Yo siempre he sido un hombre de la luna. Pocas cosas existen que me fascinen y me sobrecojan tanto como una noche iluminada por ella. En cualquier época del año su presencia ocasiona un acontecimiento inigualable, si hay oscuridad suficiente y silencio en torno. Pero el momento óptimo para contemplarla es sin duda el verano. El poderla mirar sin prisas desde lugar propicio y al aire libre durante los meses estivales nos la aproxima muchísimo. Nuestras manos alcanzan a tocarla, respiramos su luz y, si prestamos verdadera atención, hasta podremos escuchar lo que en voz queda nos vaya diciendo.

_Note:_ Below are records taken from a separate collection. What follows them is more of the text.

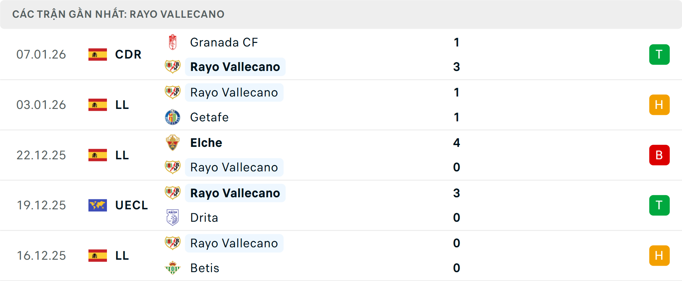Select the UECL competition label
Viewport: 682px width, 281px height.
pos(131,205)
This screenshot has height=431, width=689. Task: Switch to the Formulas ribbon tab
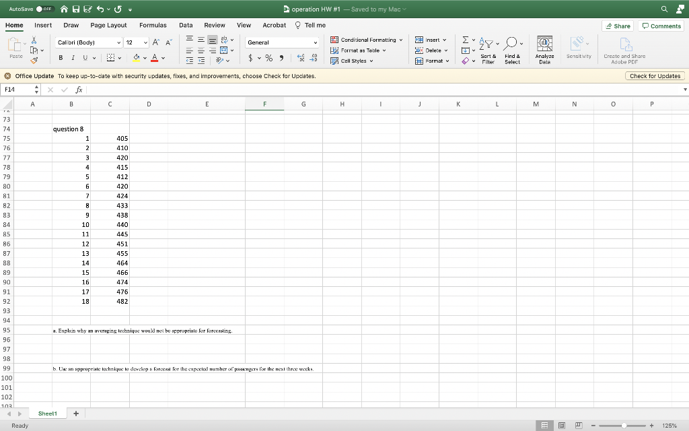[x=153, y=25]
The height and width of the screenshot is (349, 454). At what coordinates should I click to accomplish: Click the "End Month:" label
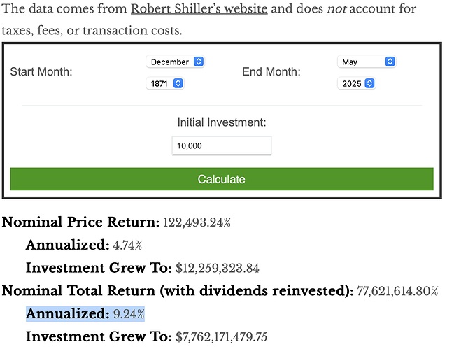coord(273,72)
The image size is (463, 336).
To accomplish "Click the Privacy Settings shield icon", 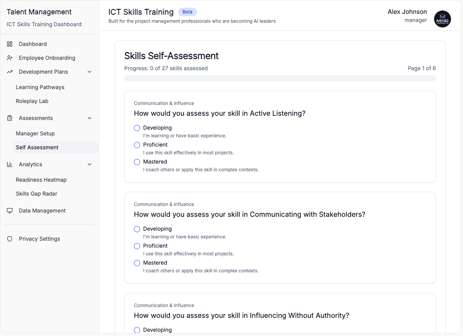I will click(x=10, y=239).
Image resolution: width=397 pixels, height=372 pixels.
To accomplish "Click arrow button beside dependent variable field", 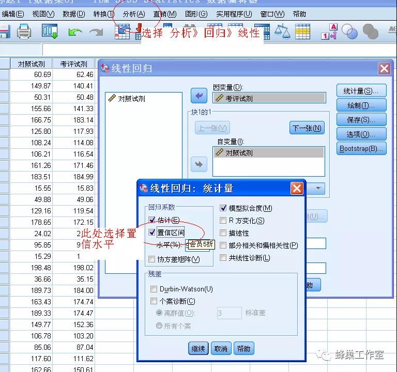I will (199, 95).
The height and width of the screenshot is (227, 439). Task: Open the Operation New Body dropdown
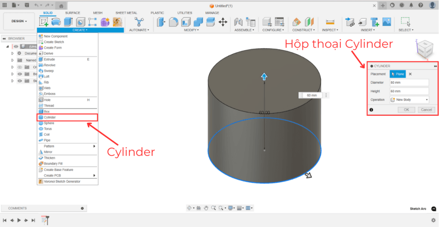click(409, 100)
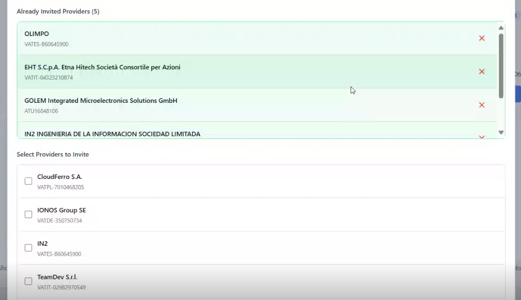Check the box beside VATES-B60645900 IN2
Screen dimensions: 521x300
[28, 248]
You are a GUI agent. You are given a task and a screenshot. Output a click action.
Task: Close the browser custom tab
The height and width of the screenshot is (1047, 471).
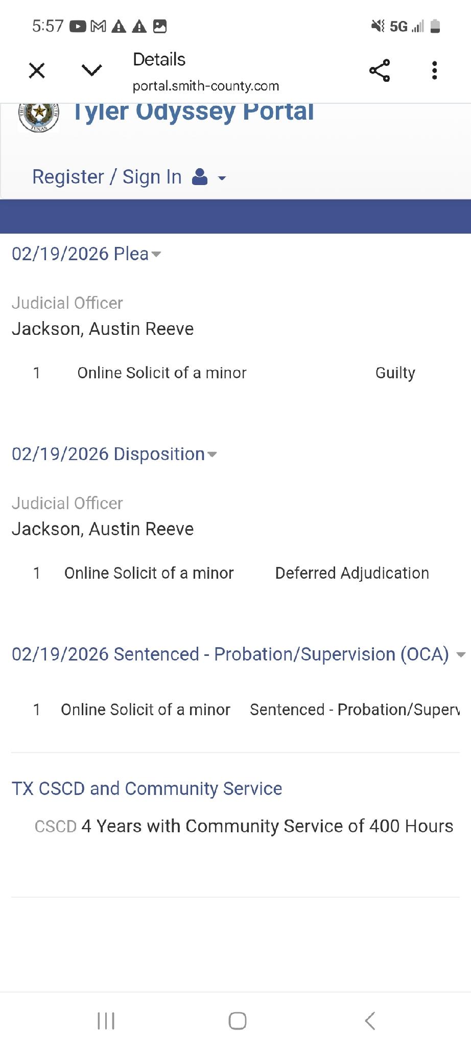click(x=37, y=71)
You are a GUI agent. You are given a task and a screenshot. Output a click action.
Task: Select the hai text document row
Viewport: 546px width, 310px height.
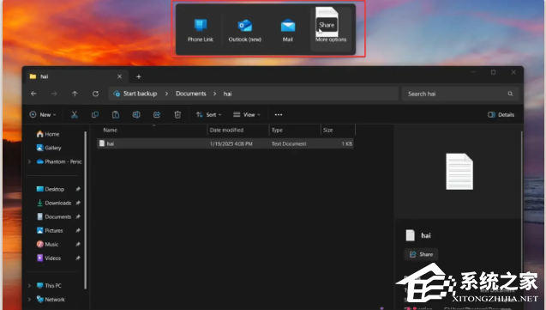225,143
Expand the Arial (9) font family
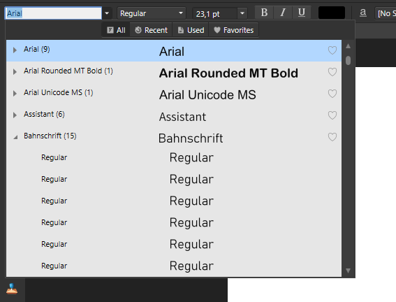The height and width of the screenshot is (302, 396). (15, 50)
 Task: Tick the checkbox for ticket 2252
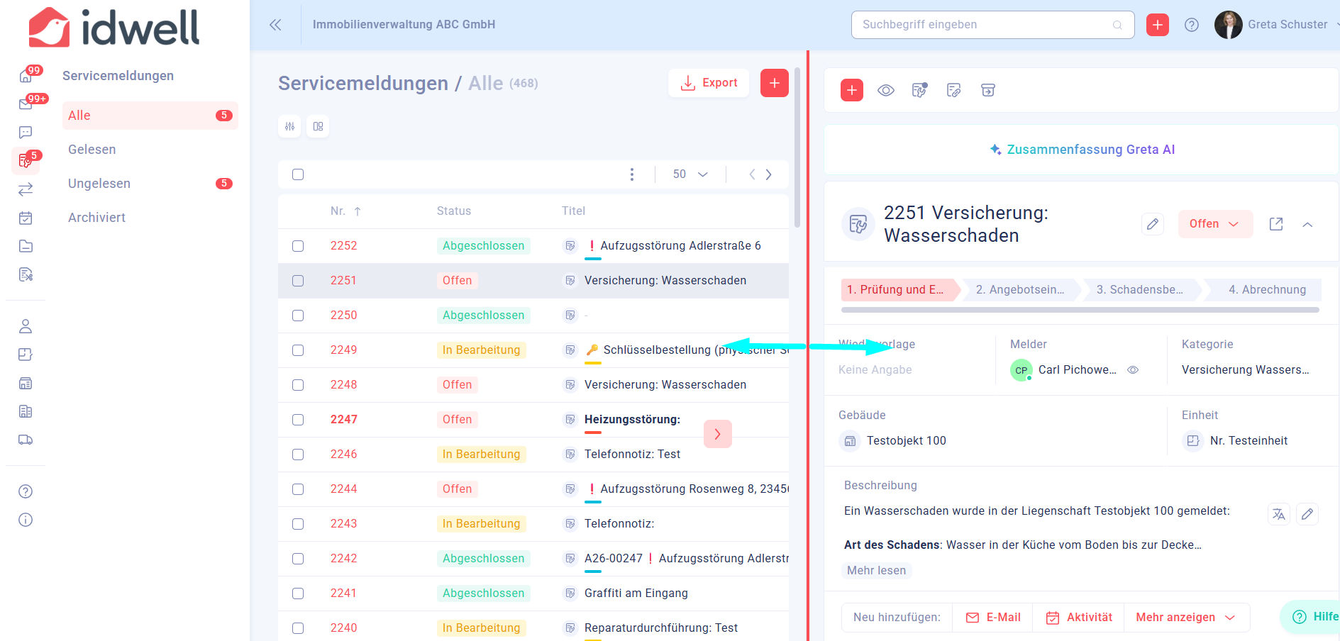coord(298,246)
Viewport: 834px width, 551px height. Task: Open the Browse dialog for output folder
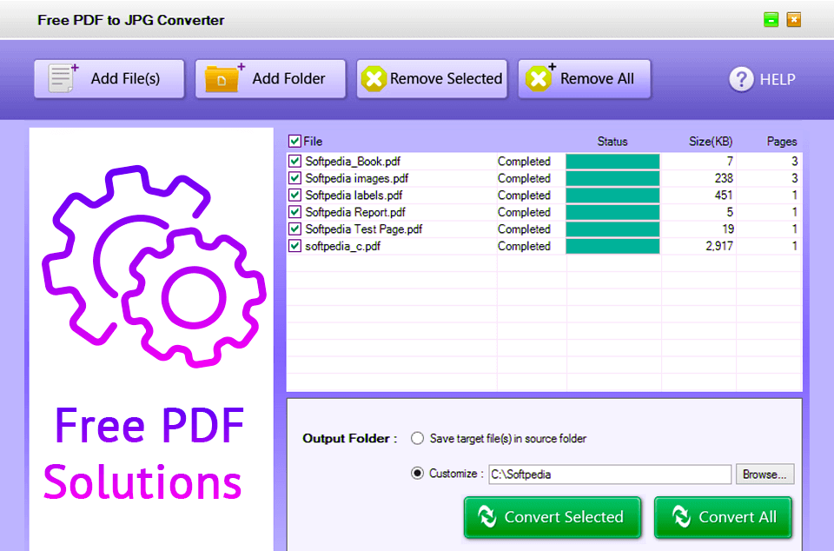[765, 474]
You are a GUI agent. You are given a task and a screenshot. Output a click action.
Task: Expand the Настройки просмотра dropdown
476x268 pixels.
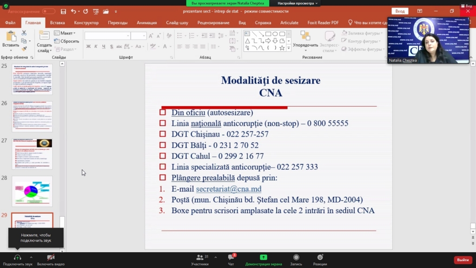click(x=298, y=3)
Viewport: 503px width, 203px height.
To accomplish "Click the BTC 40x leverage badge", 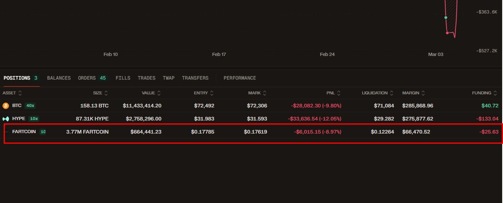I will click(x=30, y=106).
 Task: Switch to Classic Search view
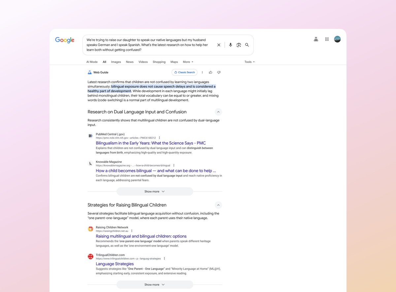click(184, 72)
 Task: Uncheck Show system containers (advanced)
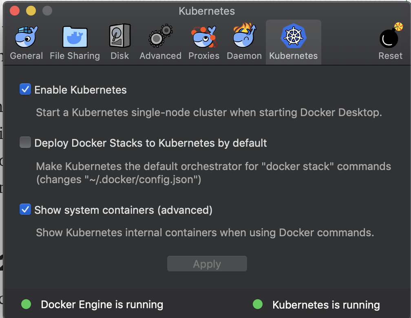pos(25,210)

Muy tempranamente caí yo en el hechizo de la luna, pues me correspondió el don inmenso de pasar todos los veranos de mi infancia y mi adolescencia en el campo, en una finca familiar que se encontraba como en el fin del mundo, lejos de todo, perdida entre colinas de suave ondulación en las soledades irredimibles de la Mancha. Los lugares habitados más cercanos (otras fincas semejantes a la nuestra) se hallaban diseminados a unos tres kilómetros a la redonda; los pequeños pueblos más próximos (Lezuza, Tiriez, Barrax, La Yunquera), a siete kilómetros al menos. Por supuesto, no había allí luz eléctrica en los años a los que me estoy refiriendo (desde finales de los cuarenta hasta algo más que mediados los sesenta del siglo pasado), lo cual daba lugar a noches profundísimas y a los cielos más fúlgidos que yo haya visto nunca. Candiles, quinqués, lámparas de carburo y, bastante después, la novedad grande de las lámparas de gas butano (a cuya viva luz he leído yo tantos libros), se bastaban y se sobraban para iluminar nuestras horas nocturnas, sin menoscabar o contaminar en nada la tupida oscuridad. Aquello era el campo primigenio e intacto, sin paliativos. Ni electricidad, ni agua corriente, ni motores de ningún tipo. Todas las labores agrícolas y domésticas se llevaban a cabo como en tiempos arcaicos. El silencio sin confines era impresionante, sólo interrumpido durante el día —o, mejor dicho, subrayado— por sonidos o ruidos naturales de aquellos parajes: el canto de los pájaros y el cacareo de las aves de corral, el bordoneo de los abejorros, las voces lejanas de los jornaleros en sus faenas, las canciones de los trilladores o de las mujeres de la casa, el tableteo de un carro o de una galera repleta de haces de mies, los rebuznos de un borrico o los cencerros del ganado.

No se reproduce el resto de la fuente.